◆ **Materials provided**
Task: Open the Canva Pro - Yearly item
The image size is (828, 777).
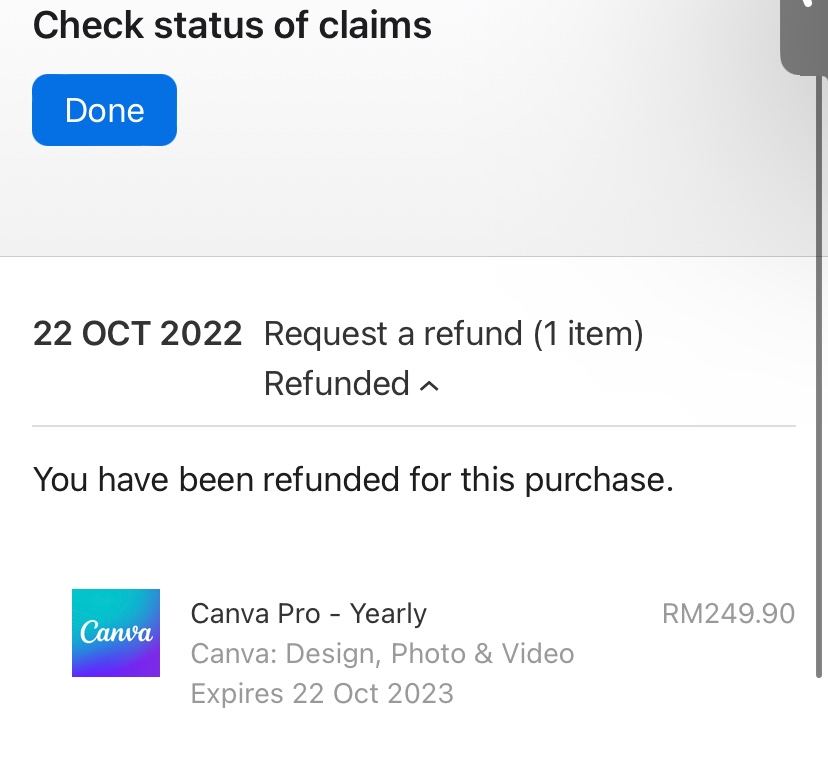Action: 308,613
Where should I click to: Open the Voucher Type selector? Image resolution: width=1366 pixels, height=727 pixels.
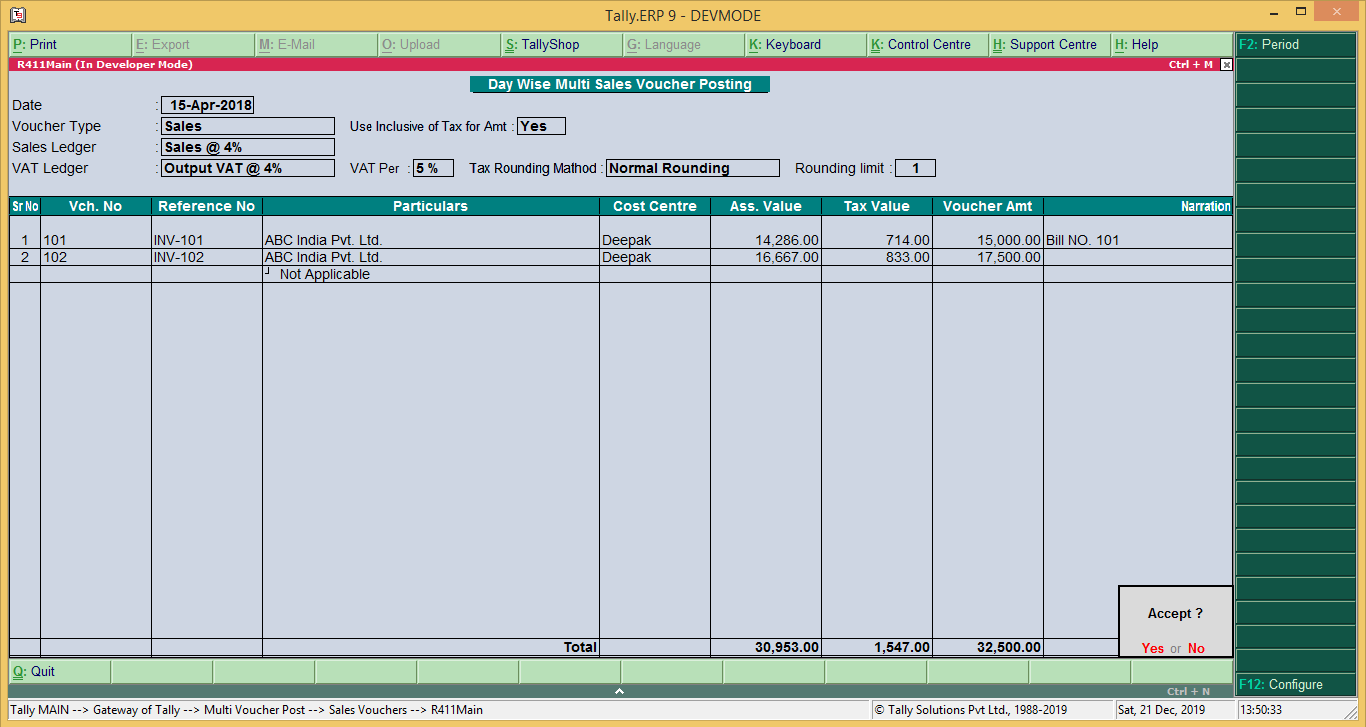point(247,126)
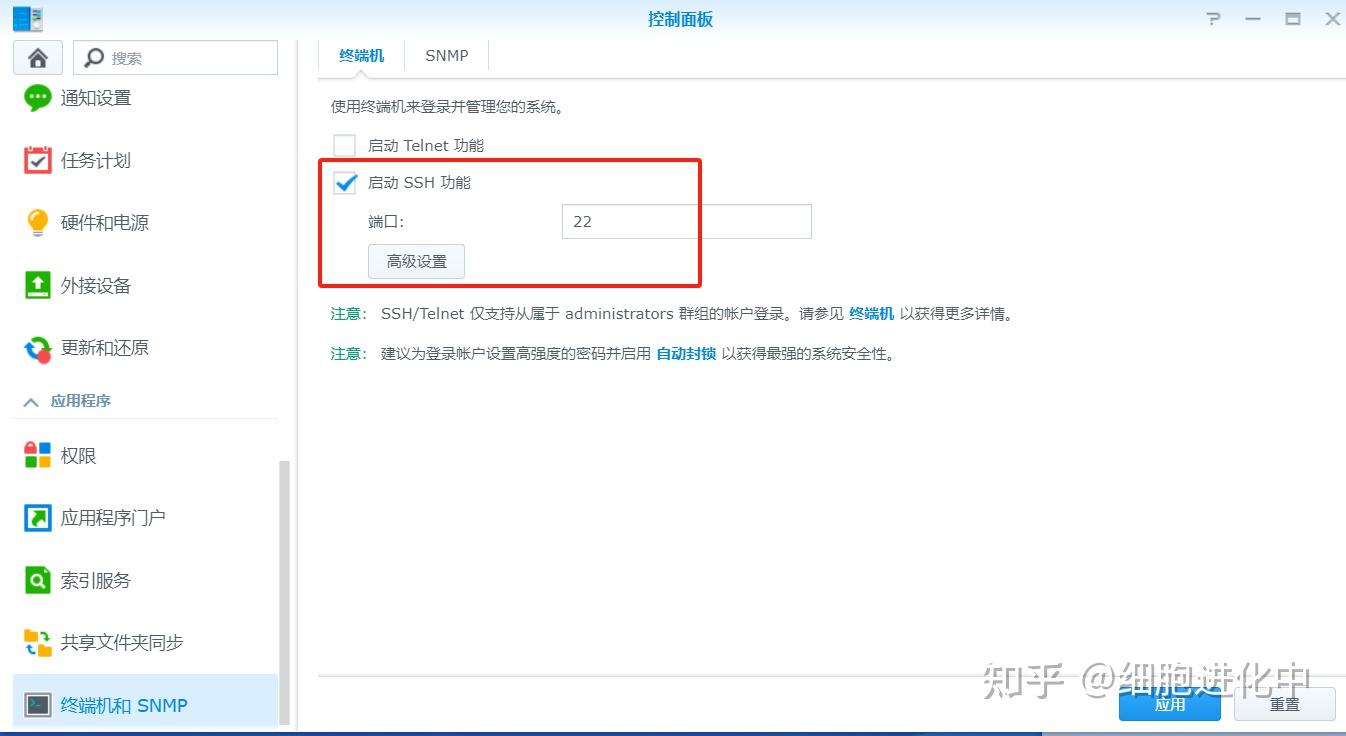Click the SSH port field showing 22
The image size is (1346, 736).
pos(686,221)
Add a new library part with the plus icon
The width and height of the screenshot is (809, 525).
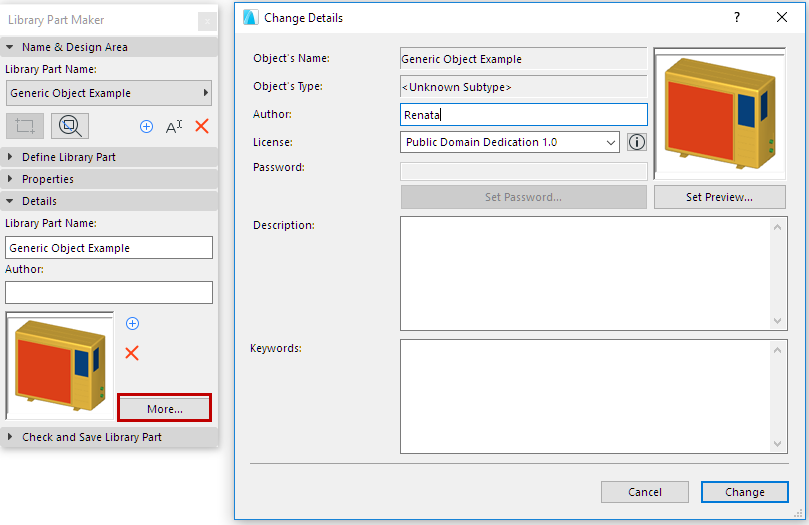(146, 126)
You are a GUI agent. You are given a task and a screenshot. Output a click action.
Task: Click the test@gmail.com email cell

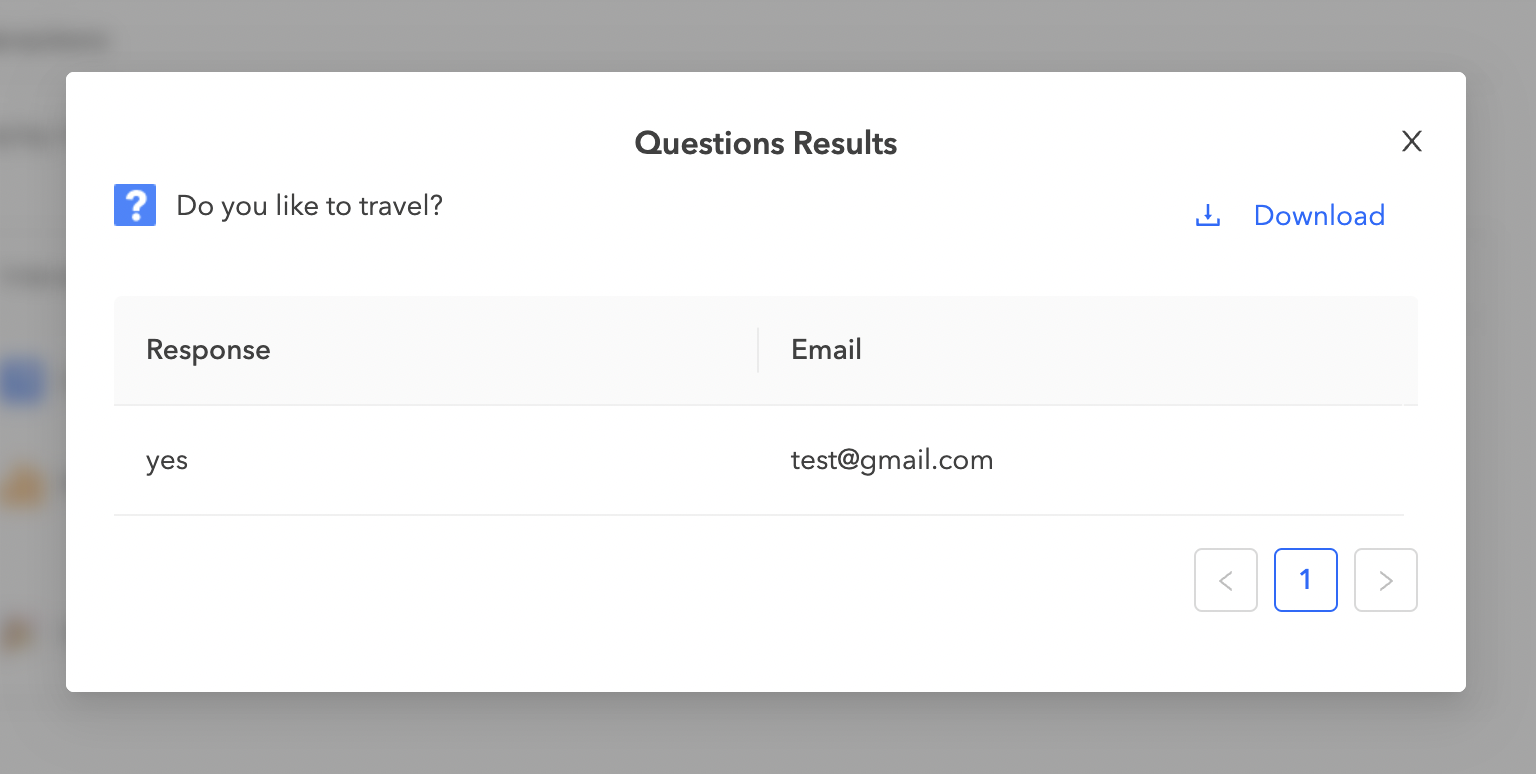(891, 461)
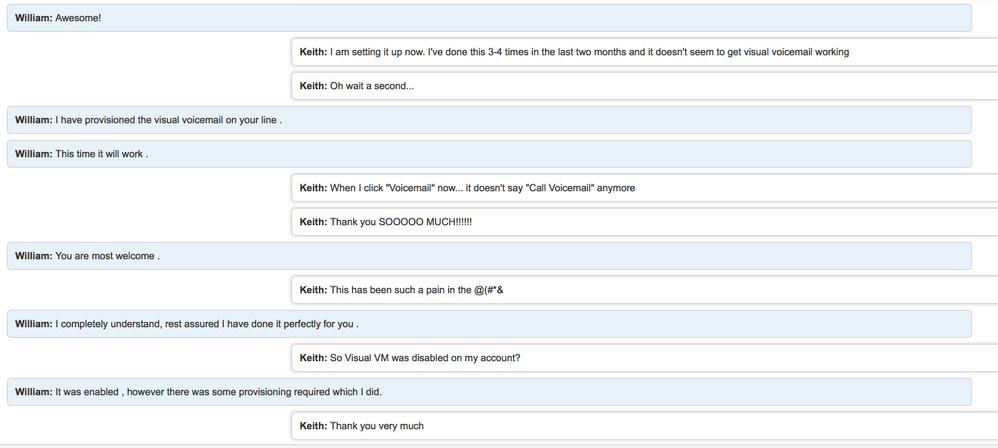Click the Keith name before "Thank you SOOOOO MUCH"
Image resolution: width=998 pixels, height=448 pixels.
point(313,222)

◆ **Your assignment**
Without changing a word, retype every entry above, but drop its pictures.

◆ **Task response**
Task: Open the Canva Pro - Yearly item
The image size is (828, 777).
Action: 308,613
Where should I click to: Open the Voucher Type selector? Image resolution: width=1366 pixels, height=727 pixels.
point(247,126)
Click the SSH port field showing 22
The image size is (1346, 736).
pos(686,221)
Add a new library part with the plus icon
The width and height of the screenshot is (809, 525).
(146, 126)
You are a GUI agent. You are given a task and a screenshot. Output a click action.
Task: Click the test@gmail.com email cell

(891, 461)
Click the Keith name before "Thank you SOOOOO MUCH"
Image resolution: width=998 pixels, height=448 pixels.
point(313,222)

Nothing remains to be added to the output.